Pour le Ghana, déjà producteur important de pétrole en Afrique de l’Ouest, la maîtrise de cette zone est cruciale pour maintenir et développer sa production énergétique. Pour le Togo, en pleine expansion portuaire et énergétique, la délimitation précise de sa zone économique exclusive (ZEE) représente un préalable indispensable pour attirer les investissements internationaux et sécuriser l’exploitation de ses ressources offshore.
Les incidents récurrents impliquant des navires de pêche, des acteurs institutionnels et des sociétés d’exploration ont progressivement transformé cette dispute cartographique en source de tensions opérationnelles sur le terrain, justifiant selon Accra le recours à une instance judiciaire neutre.

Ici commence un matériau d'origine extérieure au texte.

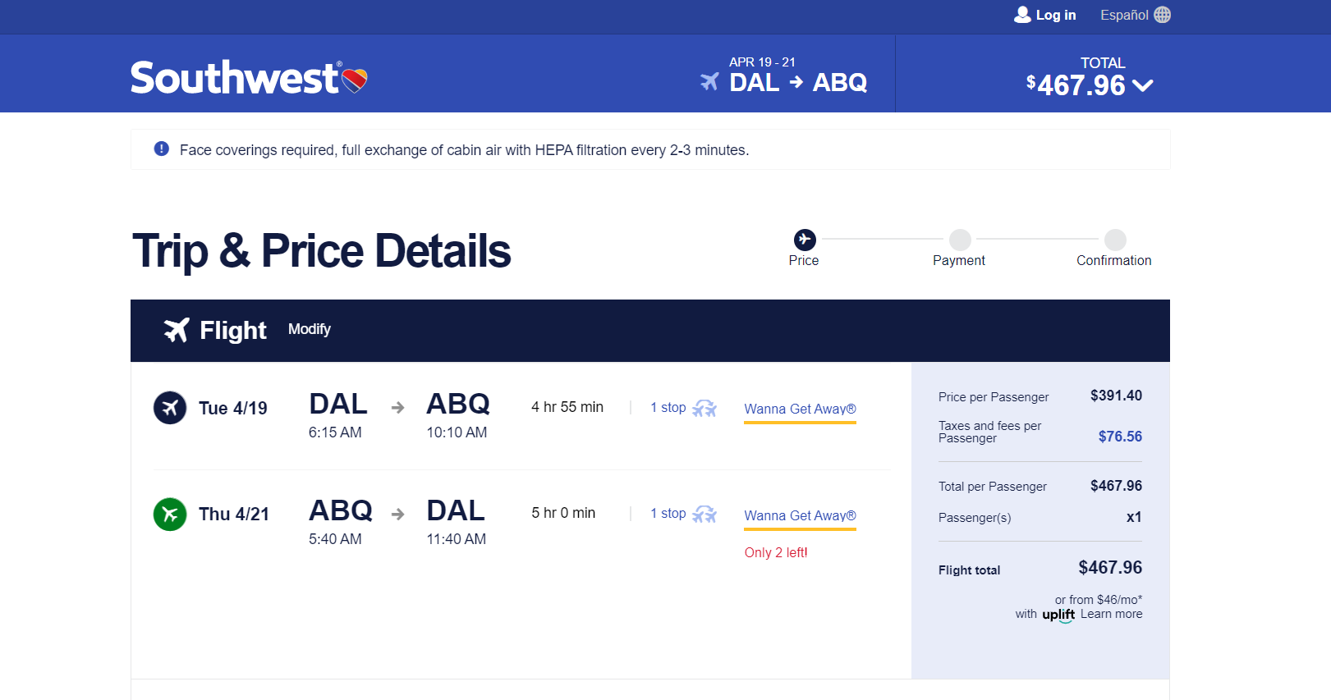Click the airplane icon in the Flight header bar
Viewport: 1331px width, 700px height.
click(175, 329)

Un précédent favorable au Ghana
Le Ghana ne s’aventure pas en terrain inconnu. En 2017, un différend similaire l’opposant à la Côte d’Ivoire avait été tranché par le Tribunal international du droit de la mer en faveur d’Accra. Cette jurisprudence récente constitue un précédent encourageant pour les autorités ghanéennes, qui espèrent obtenir un verdict similaire face au Togo.

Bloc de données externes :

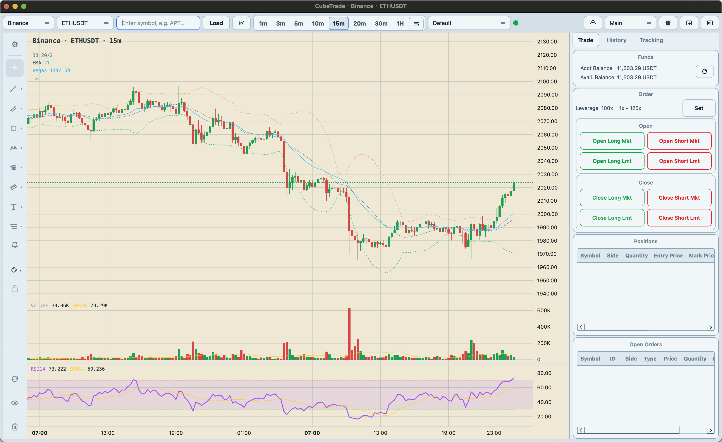Collapse the indicator legend with the chevron

37,79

Néanmoins, le recours à la justice internationale comporte également des risques diplomatiques. Cette démarche peut être perçue comme un aveu d’échec du dialogue bilatéral et potentiellement fragiliser la confiance mutuelle entre les deux nations. La médiatisation du différend pourrait également raviver des sensibilités nationalistes de part et d’autre, transformant un débat technique de droit maritime en confrontation politique.
Omerta à Lomé
Depuis, les autorités togolaises n’ont pas encore réagi officiellement à cette annonce qui place désormais l’avenir de leur frontière maritime entre les mains des juges du Tribunal international du droit de la mer, basé à Hambourg en Allemagne. La procédure d’arbitrage, bien qu’encadrée juridiquement, peut s’avérer longue et politiquement sensible pour les deux parties.

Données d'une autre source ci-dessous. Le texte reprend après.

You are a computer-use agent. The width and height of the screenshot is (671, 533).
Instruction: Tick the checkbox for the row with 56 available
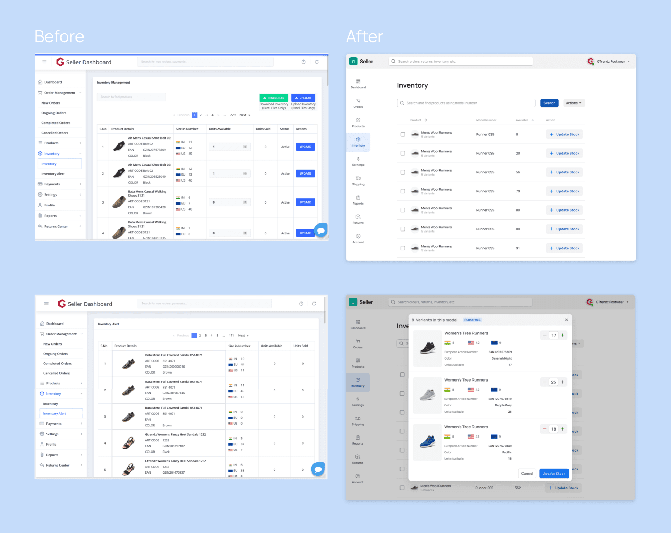[403, 172]
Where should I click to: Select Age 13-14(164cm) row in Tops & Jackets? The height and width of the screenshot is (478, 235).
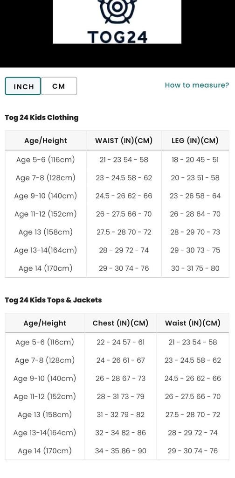coord(117,433)
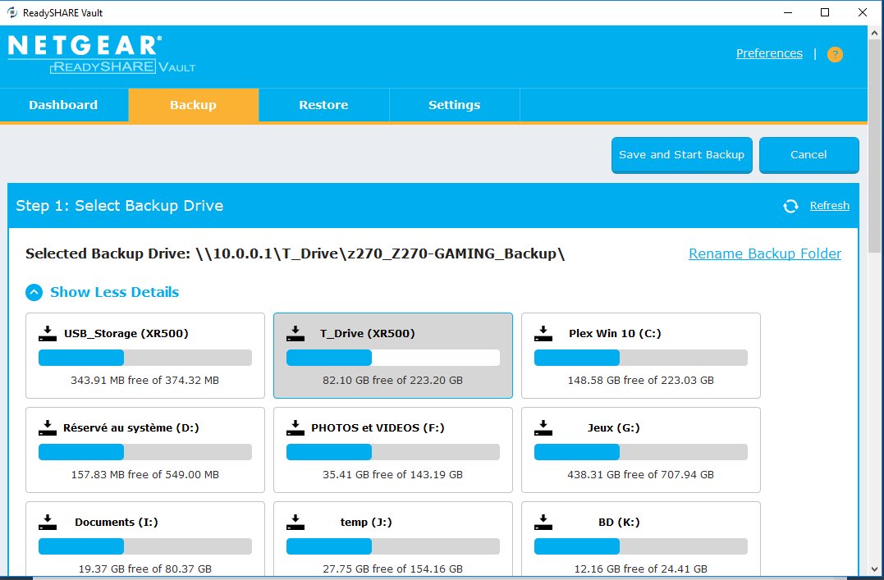Click the Rename Backup Folder link
The image size is (884, 580).
click(764, 253)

La décision finale du tribunal sera contraignante et devra être respectée par les deux États signataires de la CNUDM. Reste à savoir si cette issue judiciaire permettra d’apaiser durablement les tensions ou si, au contraire, elle générera des frustrations politiques susceptibles de compliquer la mise en œuvre du verdict.
Un enjeu régional
Ce différend s’inscrit dans un contexte plus large de compétition pour les ressources maritimes dans le Golfe de Guinée. Plusieurs pays de la région — Nigeria, Cameroun, Guinée équatoriale, Gabon — ont également connu des disputes frontalières maritimes liées à l’exploitation pétrolière. La résolution de ce conflit entre le Ghana et le Togo pourrait constituer un précédent important pour la stabilisation des frontières maritimes en Afrique de l’Ouest et l’établissement d’un cadre juridique régional plus robuste.
En attendant le verdict du tribunal international, la zone contestée de Kéta-Est reste au cœur d’un bras de fer juridique et économique qui illustre les défis de la gouvernance des ressources maritimes en Afrique.